▶ _TASK BRIEF_: Quote every entry word for word.

++++ LISTED ENTRIES ++++

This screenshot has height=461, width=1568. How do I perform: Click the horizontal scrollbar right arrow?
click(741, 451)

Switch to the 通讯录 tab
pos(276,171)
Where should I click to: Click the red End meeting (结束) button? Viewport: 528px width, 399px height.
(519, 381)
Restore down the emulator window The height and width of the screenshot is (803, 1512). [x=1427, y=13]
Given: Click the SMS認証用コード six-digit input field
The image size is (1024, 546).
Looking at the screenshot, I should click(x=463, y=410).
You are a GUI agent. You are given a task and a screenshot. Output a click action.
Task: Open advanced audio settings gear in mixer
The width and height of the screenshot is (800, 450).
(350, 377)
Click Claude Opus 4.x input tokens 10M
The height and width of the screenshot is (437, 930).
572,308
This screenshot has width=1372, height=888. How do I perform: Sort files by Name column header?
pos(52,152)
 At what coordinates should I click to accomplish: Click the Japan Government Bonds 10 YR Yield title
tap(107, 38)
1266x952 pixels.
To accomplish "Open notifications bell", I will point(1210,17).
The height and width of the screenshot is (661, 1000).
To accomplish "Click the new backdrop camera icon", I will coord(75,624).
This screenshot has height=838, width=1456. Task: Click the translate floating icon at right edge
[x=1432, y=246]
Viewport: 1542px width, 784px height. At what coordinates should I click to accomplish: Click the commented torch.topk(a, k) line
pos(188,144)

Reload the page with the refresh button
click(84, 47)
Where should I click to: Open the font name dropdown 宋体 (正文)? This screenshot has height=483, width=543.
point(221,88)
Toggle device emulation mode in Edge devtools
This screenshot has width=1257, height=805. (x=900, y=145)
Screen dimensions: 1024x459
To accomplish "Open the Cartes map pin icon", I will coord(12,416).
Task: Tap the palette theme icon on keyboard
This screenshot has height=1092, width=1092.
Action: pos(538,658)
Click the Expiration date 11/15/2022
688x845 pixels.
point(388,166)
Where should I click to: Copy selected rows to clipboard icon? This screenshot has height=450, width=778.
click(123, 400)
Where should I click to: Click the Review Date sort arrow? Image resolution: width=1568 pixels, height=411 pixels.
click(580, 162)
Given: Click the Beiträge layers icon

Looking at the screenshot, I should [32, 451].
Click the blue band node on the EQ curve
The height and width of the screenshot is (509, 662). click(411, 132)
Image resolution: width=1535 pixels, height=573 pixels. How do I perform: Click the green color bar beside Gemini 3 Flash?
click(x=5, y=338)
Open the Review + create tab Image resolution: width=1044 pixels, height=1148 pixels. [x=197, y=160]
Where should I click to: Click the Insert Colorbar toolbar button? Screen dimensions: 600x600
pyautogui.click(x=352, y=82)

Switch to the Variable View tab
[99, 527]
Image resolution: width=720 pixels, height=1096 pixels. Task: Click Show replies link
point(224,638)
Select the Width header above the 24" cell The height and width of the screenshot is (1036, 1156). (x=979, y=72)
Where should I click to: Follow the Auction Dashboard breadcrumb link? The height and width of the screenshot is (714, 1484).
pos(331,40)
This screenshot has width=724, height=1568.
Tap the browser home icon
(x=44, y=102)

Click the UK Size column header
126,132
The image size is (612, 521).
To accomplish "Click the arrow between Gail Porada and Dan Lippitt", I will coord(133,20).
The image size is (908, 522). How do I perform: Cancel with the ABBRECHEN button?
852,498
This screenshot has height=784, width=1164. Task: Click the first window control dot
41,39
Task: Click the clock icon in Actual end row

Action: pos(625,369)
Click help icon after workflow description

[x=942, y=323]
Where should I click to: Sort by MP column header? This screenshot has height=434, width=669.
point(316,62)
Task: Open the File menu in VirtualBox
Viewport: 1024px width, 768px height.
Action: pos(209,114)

++++

▶ _ANSWER_:
This screenshot has height=461, width=1568. How do I perform: Click the horizontal scrollbar right arrow?
click(741, 451)

Switch to the 通讯录 tab
pos(276,171)
Where should I click to: Click the red End meeting (结束) button? Viewport: 528px width, 399px height.
(519, 381)
Restore down the emulator window The height and width of the screenshot is (803, 1512). [x=1427, y=13]
Given: Click the SMS認証用コード six-digit input field
The image size is (1024, 546).
Looking at the screenshot, I should click(x=463, y=410).
You are a GUI agent. You are given a task and a screenshot. Output a click action.
Task: Open advanced audio settings gear in mixer
The width and height of the screenshot is (800, 450).
(350, 377)
Click Claude Opus 4.x input tokens 10M
The height and width of the screenshot is (437, 930).
572,308
This screenshot has width=1372, height=888. How do I perform: Sort files by Name column header?
pos(52,152)
 At what coordinates should I click to accomplish: Click the Japan Government Bonds 10 YR Yield title
tap(107, 38)
1266x952 pixels.
To accomplish "Open notifications bell", I will point(1210,17).
The height and width of the screenshot is (661, 1000).
To accomplish "Click the new backdrop camera icon", I will coord(75,624).
This screenshot has height=838, width=1456. Task: Click the translate floating icon at right edge
[x=1432, y=246]
Viewport: 1542px width, 784px height. At what coordinates should I click to accomplish: Click the commented torch.topk(a, k) line
pos(188,144)

Reload the page with the refresh button
click(84, 47)
Where should I click to: Open the font name dropdown 宋体 (正文)? This screenshot has height=483, width=543.
point(221,88)
Toggle device emulation mode in Edge devtools
This screenshot has width=1257, height=805. (x=900, y=145)
Screen dimensions: 1024x459
To accomplish "Open the Cartes map pin icon", I will coord(12,416).
Task: Tap the palette theme icon on keyboard
This screenshot has height=1092, width=1092.
Action: pos(538,658)
Click the Expiration date 11/15/2022
688x845 pixels.
point(388,166)
Where should I click to: Copy selected rows to clipboard icon? This screenshot has height=450, width=778.
click(123, 400)
Where should I click to: Click the Review Date sort arrow? Image resolution: width=1568 pixels, height=411 pixels.
click(580, 162)
Given: Click the Beiträge layers icon

Looking at the screenshot, I should [32, 451].
Click the blue band node on the EQ curve
The height and width of the screenshot is (509, 662). click(411, 132)
Image resolution: width=1535 pixels, height=573 pixels. How do I perform: Click the green color bar beside Gemini 3 Flash?
click(x=5, y=338)
Open the Review + create tab Image resolution: width=1044 pixels, height=1148 pixels. [x=197, y=160]
Where should I click to: Click the Insert Colorbar toolbar button? Screen dimensions: 600x600
pyautogui.click(x=352, y=82)

Switch to the Variable View tab
[99, 527]
Image resolution: width=720 pixels, height=1096 pixels. Task: Click Show replies link
point(224,638)
Select the Width header above the 24" cell The height and width of the screenshot is (1036, 1156). (x=979, y=72)
Where should I click to: Follow the Auction Dashboard breadcrumb link? The height and width of the screenshot is (714, 1484).
pos(331,40)
This screenshot has width=724, height=1568.
Tap the browser home icon
(x=44, y=102)

Click the UK Size column header
126,132
The image size is (612, 521).
To accomplish "Click the arrow between Gail Porada and Dan Lippitt", I will coord(133,20).
The image size is (908, 522). How do I perform: Cancel with the ABBRECHEN button?
852,498
This screenshot has height=784, width=1164. Task: Click the first window control dot
41,39
Task: Click the clock icon in Actual end row

Action: pos(625,369)
Click help icon after workflow description

[x=942, y=323]
Where should I click to: Sort by MP column header? This screenshot has height=434, width=669.
point(316,62)
Task: Open the File menu in VirtualBox
Viewport: 1024px width, 768px height.
Action: pos(209,114)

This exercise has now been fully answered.